:: Material to process ::

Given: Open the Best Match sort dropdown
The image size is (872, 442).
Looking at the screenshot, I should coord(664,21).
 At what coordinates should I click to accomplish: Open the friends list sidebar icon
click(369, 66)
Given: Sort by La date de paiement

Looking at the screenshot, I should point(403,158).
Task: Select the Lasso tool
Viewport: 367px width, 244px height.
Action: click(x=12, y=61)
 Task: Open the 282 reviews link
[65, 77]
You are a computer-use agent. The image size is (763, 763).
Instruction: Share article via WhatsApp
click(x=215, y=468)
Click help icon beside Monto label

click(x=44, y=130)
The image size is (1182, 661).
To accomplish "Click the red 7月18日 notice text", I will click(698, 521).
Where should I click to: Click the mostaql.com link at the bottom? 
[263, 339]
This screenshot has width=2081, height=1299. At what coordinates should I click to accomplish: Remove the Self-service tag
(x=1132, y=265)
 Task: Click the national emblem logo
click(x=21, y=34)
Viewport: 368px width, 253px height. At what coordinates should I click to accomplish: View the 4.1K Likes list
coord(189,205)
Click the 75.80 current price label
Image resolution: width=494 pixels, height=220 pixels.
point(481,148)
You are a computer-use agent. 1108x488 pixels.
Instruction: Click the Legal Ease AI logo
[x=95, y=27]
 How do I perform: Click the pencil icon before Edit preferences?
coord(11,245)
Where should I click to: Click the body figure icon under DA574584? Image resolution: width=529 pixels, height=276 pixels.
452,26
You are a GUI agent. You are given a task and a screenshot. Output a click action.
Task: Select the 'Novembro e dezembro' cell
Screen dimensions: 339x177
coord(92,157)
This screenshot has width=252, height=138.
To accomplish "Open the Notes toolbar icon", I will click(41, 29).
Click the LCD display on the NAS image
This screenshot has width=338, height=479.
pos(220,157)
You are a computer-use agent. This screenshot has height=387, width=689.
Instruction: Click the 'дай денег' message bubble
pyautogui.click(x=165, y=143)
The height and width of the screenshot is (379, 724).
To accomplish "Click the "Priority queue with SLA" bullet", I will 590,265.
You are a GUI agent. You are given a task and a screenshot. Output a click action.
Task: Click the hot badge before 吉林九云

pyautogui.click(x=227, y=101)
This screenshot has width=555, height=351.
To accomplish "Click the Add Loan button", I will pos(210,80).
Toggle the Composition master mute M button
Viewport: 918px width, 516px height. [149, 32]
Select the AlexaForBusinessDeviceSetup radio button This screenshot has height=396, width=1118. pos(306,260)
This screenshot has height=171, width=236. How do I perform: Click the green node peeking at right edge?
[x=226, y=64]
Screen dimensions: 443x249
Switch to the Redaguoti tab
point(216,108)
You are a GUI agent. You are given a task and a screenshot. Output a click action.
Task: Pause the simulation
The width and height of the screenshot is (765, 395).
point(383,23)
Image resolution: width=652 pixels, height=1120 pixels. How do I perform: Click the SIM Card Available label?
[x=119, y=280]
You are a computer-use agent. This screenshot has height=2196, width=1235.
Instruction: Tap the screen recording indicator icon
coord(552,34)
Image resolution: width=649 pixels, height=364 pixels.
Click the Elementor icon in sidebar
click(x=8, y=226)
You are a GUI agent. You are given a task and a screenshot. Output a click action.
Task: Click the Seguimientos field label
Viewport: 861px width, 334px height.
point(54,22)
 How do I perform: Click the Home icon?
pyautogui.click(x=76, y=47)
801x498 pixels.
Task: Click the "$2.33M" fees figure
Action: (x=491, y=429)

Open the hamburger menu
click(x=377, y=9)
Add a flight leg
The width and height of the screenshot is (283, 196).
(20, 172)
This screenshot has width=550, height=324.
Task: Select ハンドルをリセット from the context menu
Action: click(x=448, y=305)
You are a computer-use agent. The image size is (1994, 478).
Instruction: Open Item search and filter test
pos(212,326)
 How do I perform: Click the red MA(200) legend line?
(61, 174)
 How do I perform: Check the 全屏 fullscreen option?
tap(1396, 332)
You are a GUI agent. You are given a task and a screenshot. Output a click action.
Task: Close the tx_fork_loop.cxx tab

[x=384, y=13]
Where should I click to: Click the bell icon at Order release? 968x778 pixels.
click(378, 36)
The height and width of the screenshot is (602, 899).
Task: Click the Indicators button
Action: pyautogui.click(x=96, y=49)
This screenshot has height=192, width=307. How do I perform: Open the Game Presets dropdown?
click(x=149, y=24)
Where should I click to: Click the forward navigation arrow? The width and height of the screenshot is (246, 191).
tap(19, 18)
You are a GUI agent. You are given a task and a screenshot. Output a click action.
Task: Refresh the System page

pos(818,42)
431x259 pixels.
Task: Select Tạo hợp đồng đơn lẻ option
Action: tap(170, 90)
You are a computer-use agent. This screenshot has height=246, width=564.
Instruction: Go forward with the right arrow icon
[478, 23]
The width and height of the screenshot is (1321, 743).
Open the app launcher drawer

:::

**Directions for this task**
An identical copy of the entries above is the expected result.

**Output for this task**
Given: Open the Best Match sort dropdown
The image size is (872, 442).
Looking at the screenshot, I should coord(664,21).
 At what coordinates should I click to accomplish: Open the friends list sidebar icon
click(369, 66)
Given: Sort by La date de paiement

Looking at the screenshot, I should point(403,158).
Task: Select the Lasso tool
Viewport: 367px width, 244px height.
Action: click(x=12, y=61)
 Task: Open the 282 reviews link
[65, 77]
You are a computer-use agent. The image size is (763, 763).
Instruction: Share article via WhatsApp
click(x=215, y=468)
Click help icon beside Monto label

click(x=44, y=130)
The image size is (1182, 661).
To accomplish "Click the red 7月18日 notice text", I will click(698, 521).
Where should I click to: Click the mostaql.com link at the bottom? 
[263, 339]
This screenshot has width=2081, height=1299. At what coordinates should I click to accomplish: Remove the Self-service tag
(x=1132, y=265)
 Task: Click the national emblem logo
click(x=21, y=34)
Viewport: 368px width, 253px height. At what coordinates should I click to accomplish: View the 4.1K Likes list
coord(189,205)
Click the 75.80 current price label
Image resolution: width=494 pixels, height=220 pixels.
point(481,148)
You are a computer-use agent. 1108x488 pixels.
Instruction: Click the Legal Ease AI logo
[x=95, y=27]
 How do I perform: Click the pencil icon before Edit preferences?
coord(11,245)
Where should I click to: Click the body figure icon under DA574584? Image resolution: width=529 pixels, height=276 pixels.
452,26
You are a GUI agent. You are given a task and a screenshot. Output a click action.
Task: Select the 'Novembro e dezembro' cell
Screen dimensions: 339x177
coord(92,157)
This screenshot has width=252, height=138.
To accomplish "Open the Notes toolbar icon", I will click(41, 29).
Click the LCD display on the NAS image
This screenshot has width=338, height=479.
pos(220,157)
You are a computer-use agent. This screenshot has height=387, width=689.
Instruction: Click the 'дай денег' message bubble
pyautogui.click(x=165, y=143)
The height and width of the screenshot is (379, 724).
To accomplish "Click the "Priority queue with SLA" bullet", I will 590,265.
You are a GUI agent. You are given a task and a screenshot. Output a click action.
Task: Click the hot badge before 吉林九云

pyautogui.click(x=227, y=101)
This screenshot has width=555, height=351.
To accomplish "Click the Add Loan button", I will pos(210,80).
Toggle the Composition master mute M button
Viewport: 918px width, 516px height. [149, 32]
Select the AlexaForBusinessDeviceSetup radio button This screenshot has height=396, width=1118. pos(306,260)
This screenshot has height=171, width=236. How do I perform: Click the green node peeking at right edge?
[x=226, y=64]
Screen dimensions: 443x249
Switch to the Redaguoti tab
point(216,108)
You are a GUI agent. You are given a task and a screenshot. Output a click action.
Task: Pause the simulation
The width and height of the screenshot is (765, 395).
point(383,23)
Image resolution: width=652 pixels, height=1120 pixels. How do I perform: Click the SIM Card Available label?
[x=119, y=280]
You are a computer-use agent. This screenshot has height=2196, width=1235.
Instruction: Tap the screen recording indicator icon
coord(552,34)
Image resolution: width=649 pixels, height=364 pixels.
Click the Elementor icon in sidebar
click(x=8, y=226)
You are a GUI agent. You are given a task and a screenshot. Output a click action.
Task: Click the Seguimientos field label
Viewport: 861px width, 334px height.
point(54,22)
 How do I perform: Click the Home icon?
pyautogui.click(x=76, y=47)
801x498 pixels.
Task: Click the "$2.33M" fees figure
Action: (x=491, y=429)

Open the hamburger menu
click(x=377, y=9)
Add a flight leg
The width and height of the screenshot is (283, 196).
(20, 172)
This screenshot has width=550, height=324.
Task: Select ハンドルをリセット from the context menu
Action: click(x=448, y=305)
You are a computer-use agent. The image size is (1994, 478).
Instruction: Open Item search and filter test
pos(212,326)
 How do I perform: Click the red MA(200) legend line?
(61, 174)
 How do I perform: Check the 全屏 fullscreen option?
tap(1396, 332)
You are a GUI agent. You are given a task and a screenshot. Output a click action.
Task: Close the tx_fork_loop.cxx tab

[x=384, y=13]
Where should I click to: Click the bell icon at Order release? 968x778 pixels.
click(378, 36)
The height and width of the screenshot is (602, 899).
Task: Click the Indicators button
Action: pyautogui.click(x=96, y=49)
This screenshot has height=192, width=307. How do I perform: Open the Game Presets dropdown?
click(x=149, y=24)
Where should I click to: Click the forward navigation arrow? The width and height of the screenshot is (246, 191).
tap(19, 18)
You are a GUI agent. You are given a task and a screenshot. Output a click action.
Task: Refresh the System page

pos(818,42)
431x259 pixels.
Task: Select Tạo hợp đồng đơn lẻ option
Action: tap(170, 90)
You are a computer-use agent. This screenshot has height=246, width=564.
Instruction: Go forward with the right arrow icon
[478, 23]
The width and height of the screenshot is (1321, 743).
Open the app launcher drawer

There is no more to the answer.